PROBLEM DESCRIPTION: Copy out each record that follows exactly, and omit any picture you find.

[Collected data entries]
BEGIN

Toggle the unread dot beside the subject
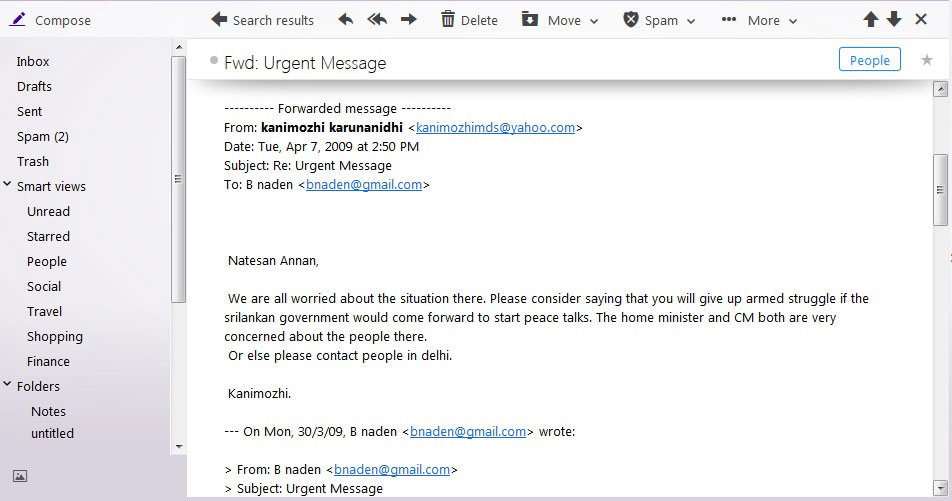This screenshot has height=501, width=952. 214,61
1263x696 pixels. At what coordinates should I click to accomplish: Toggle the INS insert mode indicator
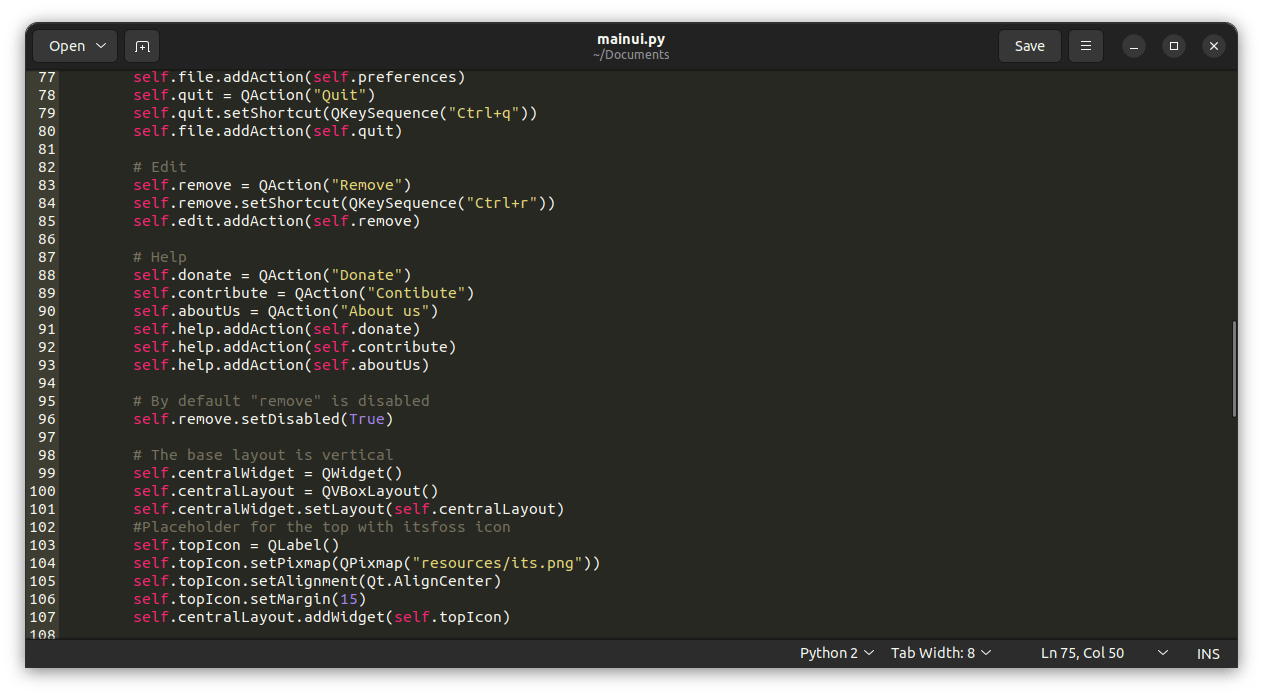[1208, 653]
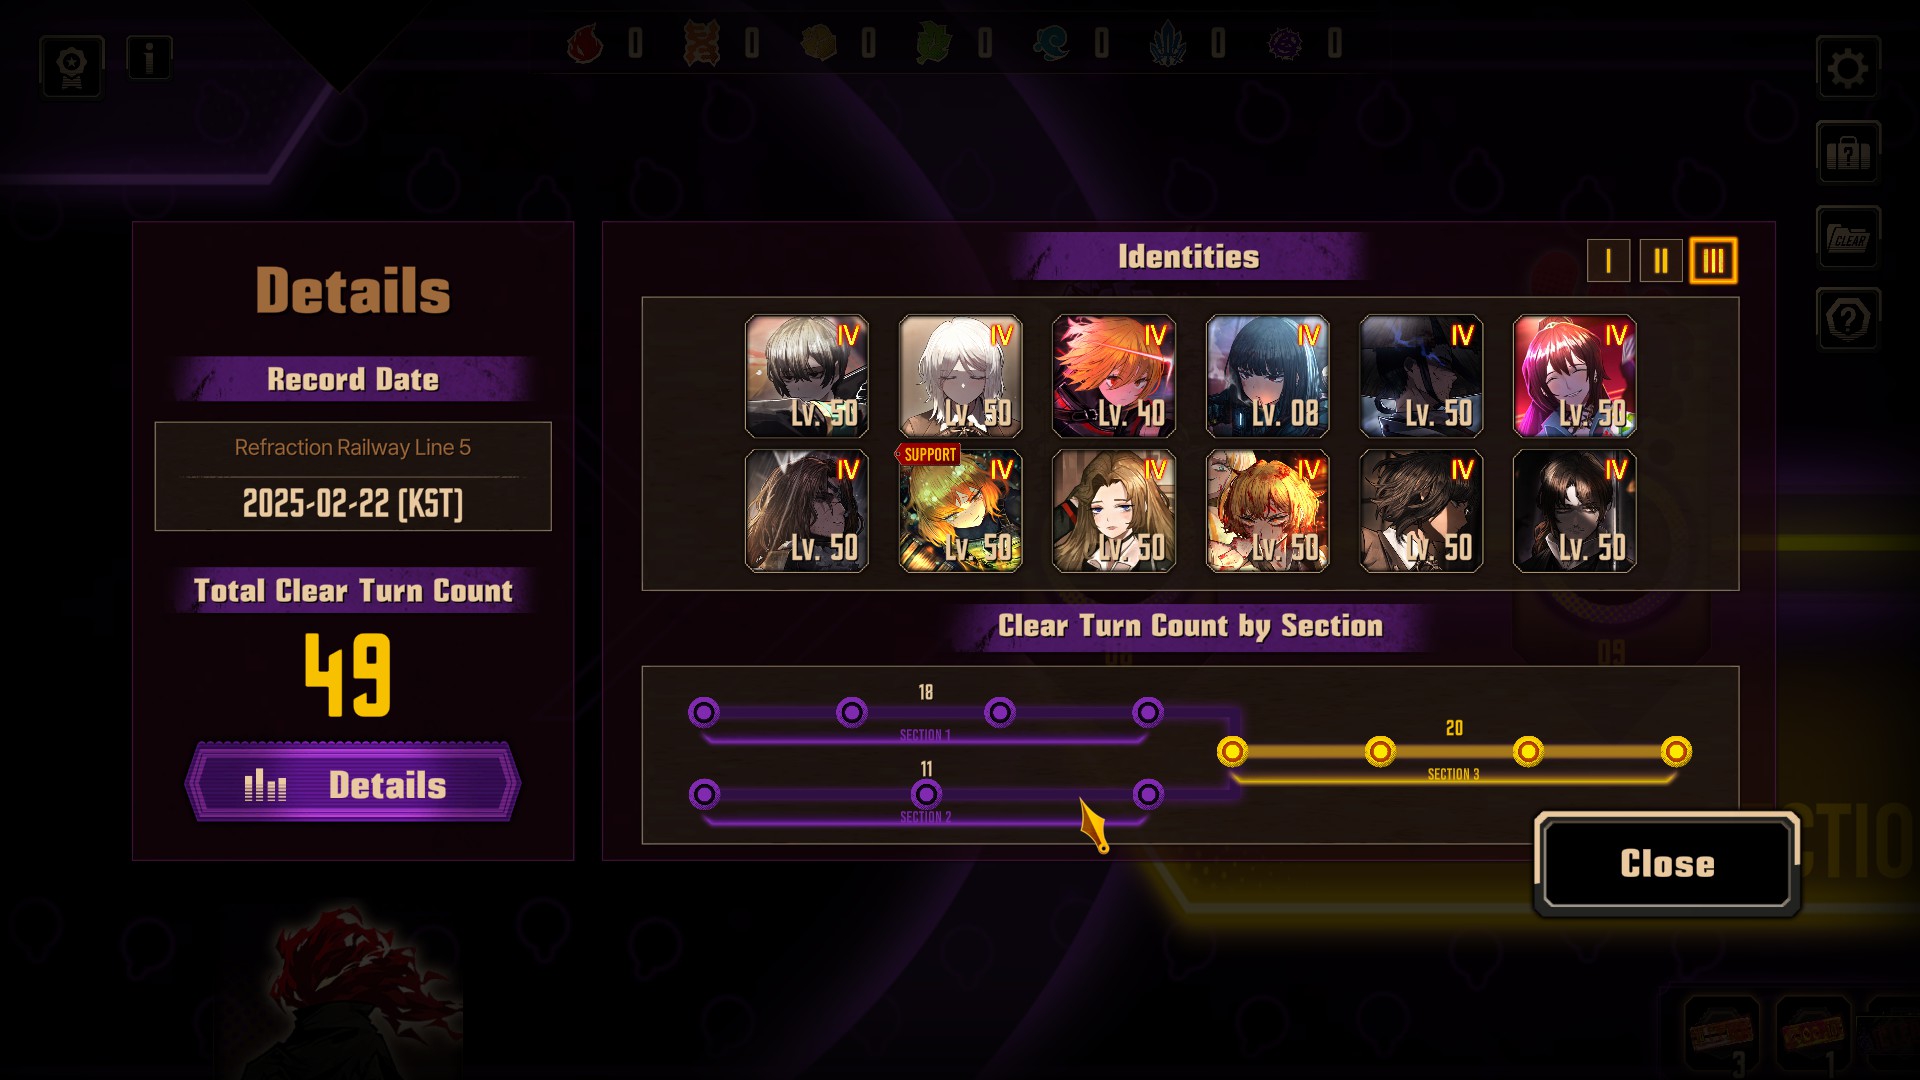Click the help question mark icon
This screenshot has height=1080, width=1920.
click(1847, 319)
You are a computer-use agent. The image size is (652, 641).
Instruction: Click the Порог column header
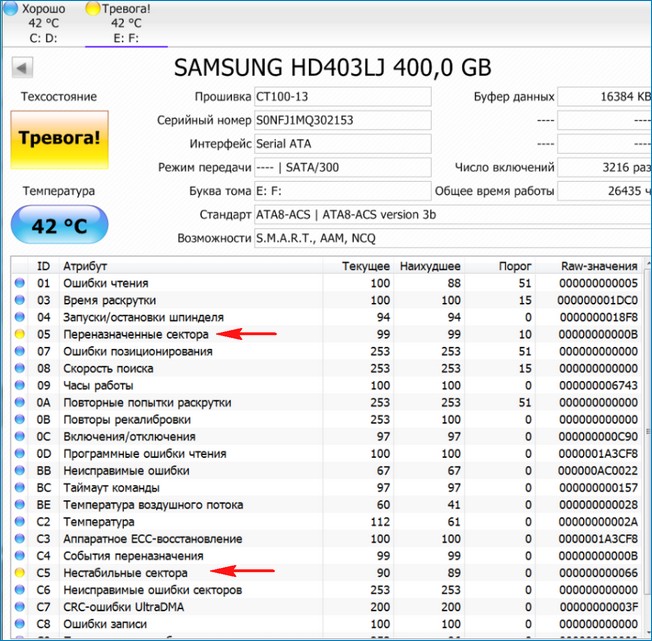(514, 266)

END

RESULT:
Toggle the unread dot beside the subject
This screenshot has height=501, width=952. 214,61
1263x696 pixels. At what coordinates should I click to accomplish: Toggle the INS insert mode indicator
[1208, 653]
Click the help question mark icon
This screenshot has height=1080, width=1920.
click(1847, 319)
You are a computer-use agent. The image size is (652, 641).
Instruction: Click the Порог column header
(514, 266)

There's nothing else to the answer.